Sarah Hazell (photo by Sara Cornthwaite)

PhD student Sarah Hazell recognized with 2024 Governor General’s Innovation Award

Sarah Hazell, a PhD student in the department of anthropology in the Faculty of Arts & Science, has received a 2024 Governor General’s Innovation Award.

Launched in 2016, the annual awards celebrate exceptional Canadian individuals, teams and organizations for their excellence in innovation and their contributions in helping to shape our future and positively impact our quality of life.

Hazell was recognized for her contributions to the Canadian Archaeological Association Working Group on Unmarked Graves (CAAWGUG), which developed resources pertaining to the search for missing Indigenous children and unmarked burials associated with residential schools in Canada.

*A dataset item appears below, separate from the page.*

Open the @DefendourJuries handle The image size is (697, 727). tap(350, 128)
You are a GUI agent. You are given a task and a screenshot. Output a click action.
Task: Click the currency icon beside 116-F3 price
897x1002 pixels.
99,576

The working group was nominated for the honour by the Social Sciences and Humanities Research Council (SSHRC).

A member of Nipissing First Nation, Hazell is an award-winning archaeologist and anthropologist with over 25 years of experience working in the Middle East, the Canadian Arctic, Alaska and northern Ontario. She has played a central role in building archaeological capacity in Indigenous communities, with the aim of achieving equity in the domains of research, legislation and industry.

“The significance of this award, hopefully, will bring more attention to the difficult work that communities are engaged in to bring their children home,” Hazell said. “Our working group continues to develop training resources so that communities can ultimately undertake all aspects of the work themselves.”